The instant an accelerating object has zero speed, is it speeding up, slowing down, or neither?
The tricky part of this question is that you are given a graph of velocity but asked a question about speed.
Several others have said essentially the same thing, but what really makes this clear for me is a graph of speed:
The above is the graph of $$ y = \left \lvert 4 - \left ( \frac{x - 2}{2} \right ) ^2 \right \rvert \text{,}$$ which is just the absolute value of the velocity graph in your screenshot.
This represents the fact that speed is the absolute value of velocity.
We understand "slowing down" to mean that the slope of the speed is negative, and "speeding up" to mean that the slope of the speed is positive. What is the slope of point $(6, 0)$ on the graph (which corresponds to your circled dot)?
This point is a cusp. The notion of "slope" only exists for differentiable points, and as Wikipedia says,
a function with a bend, cusp, or vertical tangent may be continuous, but fails to be differentiable at the location of the anomaly.
Thus the slope of speed does not exist at this point, and so the object is neither speeding up nor slowing down in this instant.
I will provide a bit more formal of an answer. "Speeding up" or "slowing down" typically refers to whether the speed of an object is increasing or decreasing. Imagine you are in a boat speeding down a canal (so that you may only move in one dimension - the canal is very narrow). At $t=2$, you flip a switch and your engine starts running in reverse.
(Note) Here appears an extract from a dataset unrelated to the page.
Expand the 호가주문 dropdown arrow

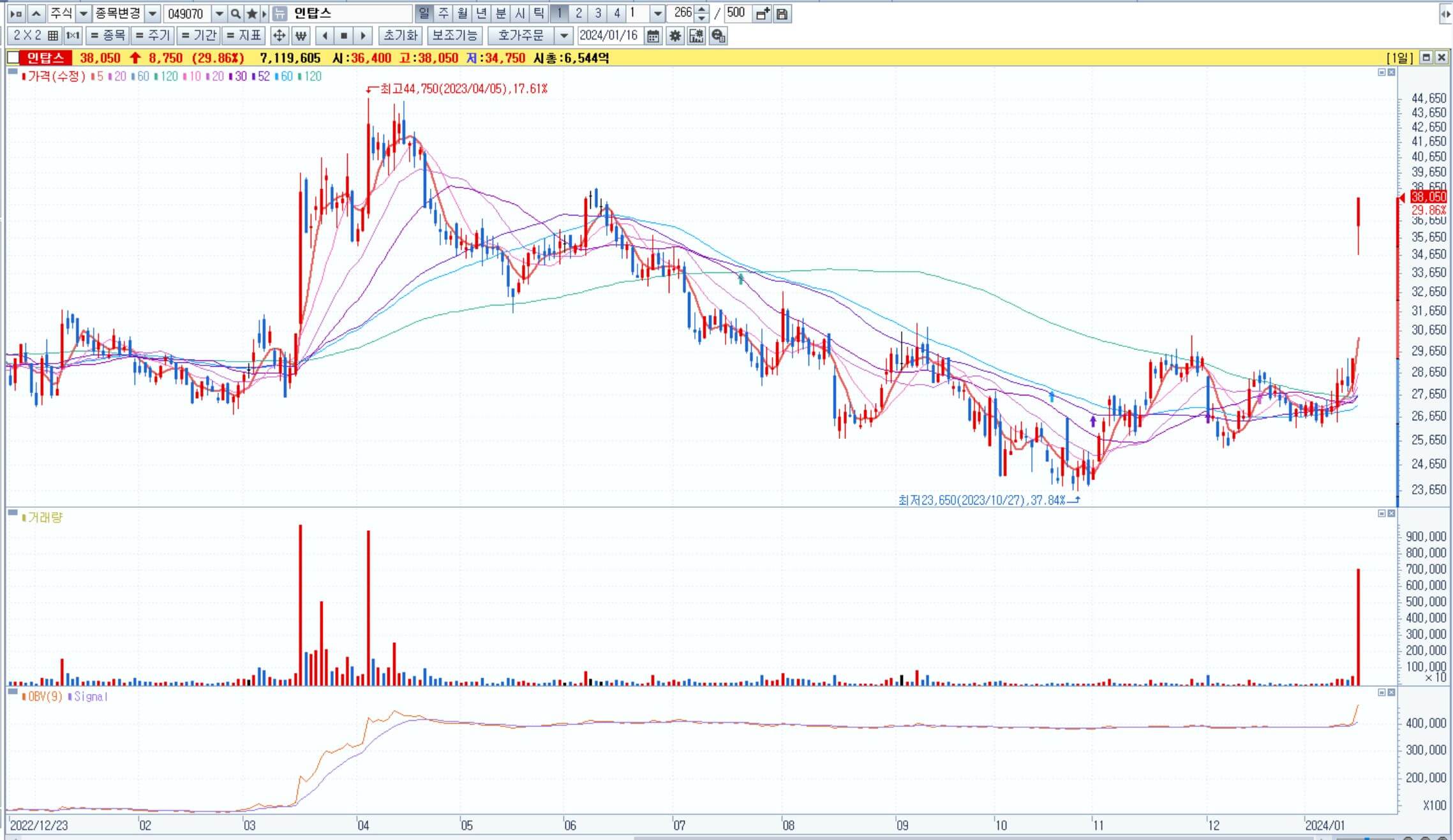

Here there is an instant where your acceleration is 0 before becoming negative, and this corresponds to the maximum on your velocity-time plot. Now, your engine is running in reverse and your boat is "slowing down" in the traditional sense. This corresponds to $2<t<6$ in your plot. There comes an instant where you have killed off all of your velocity, and you start running in reverse. After you kill off your velocity, your speed begins to increase (you are "speeding up").
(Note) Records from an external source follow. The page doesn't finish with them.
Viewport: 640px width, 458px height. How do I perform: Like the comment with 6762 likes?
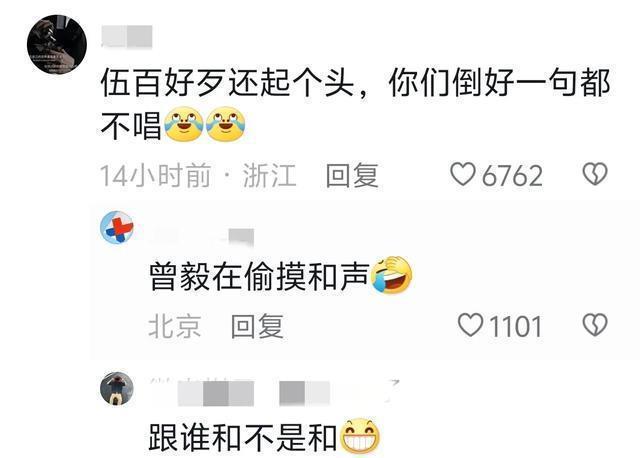(x=462, y=174)
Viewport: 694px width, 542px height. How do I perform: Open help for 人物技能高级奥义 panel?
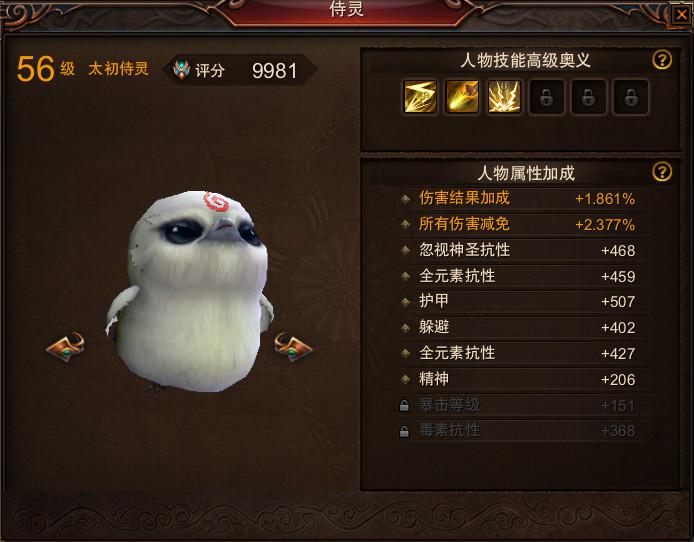point(662,60)
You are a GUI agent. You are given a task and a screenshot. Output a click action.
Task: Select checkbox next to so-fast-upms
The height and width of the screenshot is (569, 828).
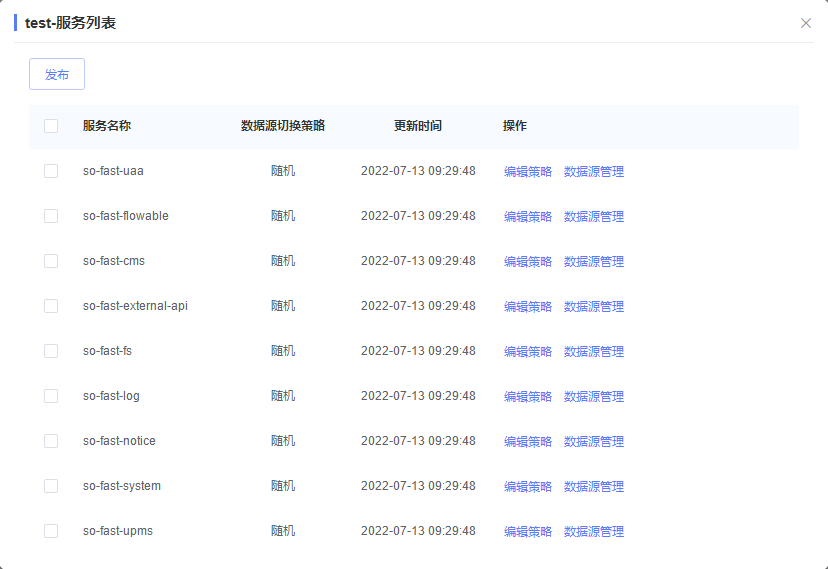(x=51, y=531)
In math, we can explain this as follows. The speed of an object is defined as the magnitude of its velocity. In 1 dimension, this is saying
$$ s = |v| $$ i.e. speed is the absolute value of velocity. If we are interested in whether or not you are speeding up or slowing down, we want to find $ds/dt$. This can be done using the chain rule of ordinary calculus. First, we note that: $$ |v| \equiv \sqrt{v^2} = (v^2)^{1/2} $$ as a definition. We take the derivative now: $$ \begin{align} \frac{d|v|}{dt} &= \frac{d(v^2)^{1/2}}{dt}\\ &=\frac{1}{2}(v^2)^{-1/2}\cdot 2v\cdot \frac{dv}{dt} \\ &= \frac{v}{\sqrt{v^2}}\cdot \frac{dv}{dt} \\ &=\frac{v}{\sqrt{v^2}}\cdot a \end{align} $$
This final expression tells us a few things. First, we recover the rule that you are familiar with: namely, that if $v$ and $a$ have the same sign, then $ds/dt$ will be positive. If they have different signs, it will be negative. However, we also note that we have a discontinuity at $v=0$, which is the situation considered here. At zero, $v/\sqrt{v^2}$ jumps from $-1$ to $1$ and the derivative $ds/dt$ does not exist - the speed is formally undefined. This is known as the sign function $sgn(v)$, which returns the sign of the argument. Since the derivative of the speed does not exist at $v=0$ in one dimension, we are justified in saying that we are neither speeding up or slowing down. However, the velocity is decreasing this whole time, as evidence by the constant negative acceleration.
At the first point prior to the one you circled, the object is slowing down. Its velocity instantaneously is dropping and approaching the zero axis. However, at $0 \, \frac{m}{s}$, the instantaneous velocity has ceased dropping (because it has now reached zero, it can't slow down more than $0\, \frac{m}{s}$) but hasn't yet begun speeding up in the negative direction.
You may wonder, "but how can it not be speeding up or slowing down if its acceleration is not zero?" As we know, acceleration is the slope of the graph. At the circled point acceleration is non-zero because the object is changing directions from the positive to the negative direction, not because it is speeding up/slowing down.
Positive and negative signs here don't refer to slowing down and speeding up; they refer to two directions - the positive direction and negative direction. If this was a position vs. time graph then negative would refer to a negative position relative to the zero position and vice versa for positive. Positive and negative as signs are used here to give you a 1 dimensional line along which you can move in two directions with the origin being an arbitrary point we call zero.
A good physical one dimensional analogy to this question (although its velocity curve would be linear and not curved) is a ball that is dropped vertically. After impacting the ground it is moving $0 \,\frac{m}{s}$ and has lost all its downward speed but hasn't gained any upwards speed yet in that instant (it's in the "in between stage of speeding up and slowing down"). The mathematical explanation for this is that the derivative of the magnitude of $v$ (which determines if the object is speeding up/slowing down) is undefined. At that instant acceleration (the derivative of $v$, not the magnitude of $v$) is non zero and pointing upwards, acting to change the ball's direction of motion.